What you have to do:
Your reply should set down word for word each line below from the one with "Where should I" through the final line, both included, but none of the pictures.

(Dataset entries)
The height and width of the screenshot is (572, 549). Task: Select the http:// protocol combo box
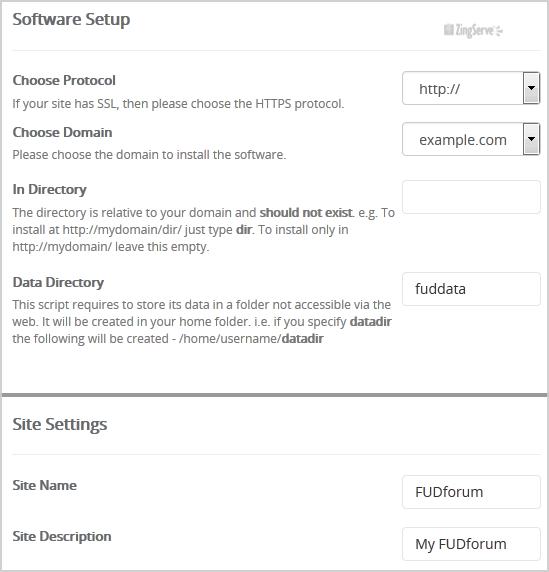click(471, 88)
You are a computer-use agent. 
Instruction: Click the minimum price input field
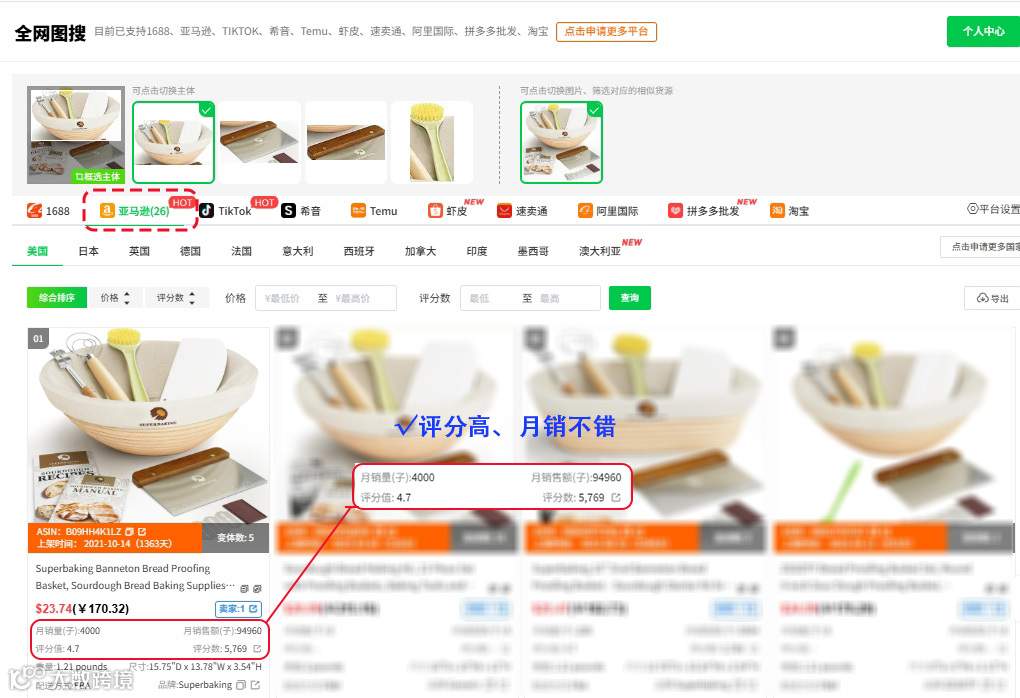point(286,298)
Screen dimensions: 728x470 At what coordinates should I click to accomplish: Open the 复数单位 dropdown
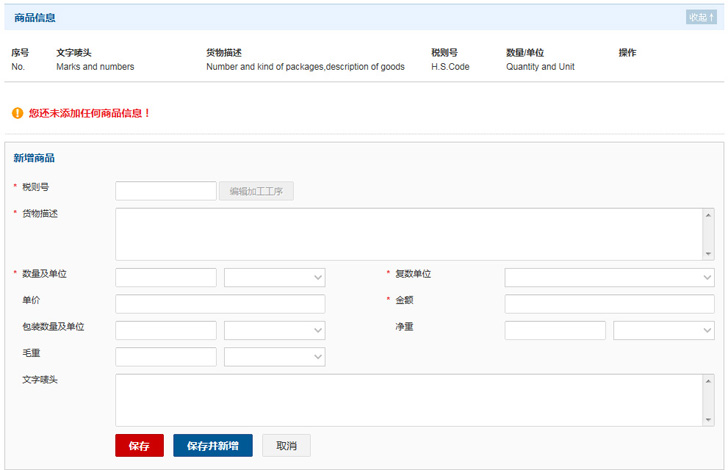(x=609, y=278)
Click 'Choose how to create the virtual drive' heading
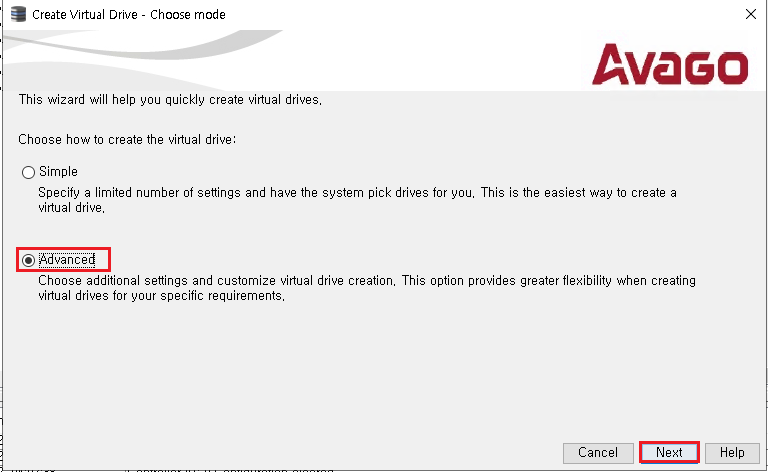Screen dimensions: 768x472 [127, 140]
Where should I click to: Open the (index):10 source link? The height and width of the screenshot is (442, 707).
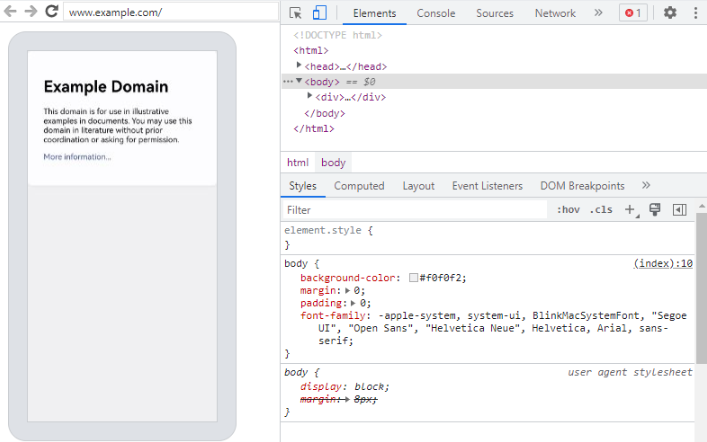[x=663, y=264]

Response box:
Where should I click to: Open the (index):10 source link? The height and width of the screenshot is (442, 707).
[x=663, y=264]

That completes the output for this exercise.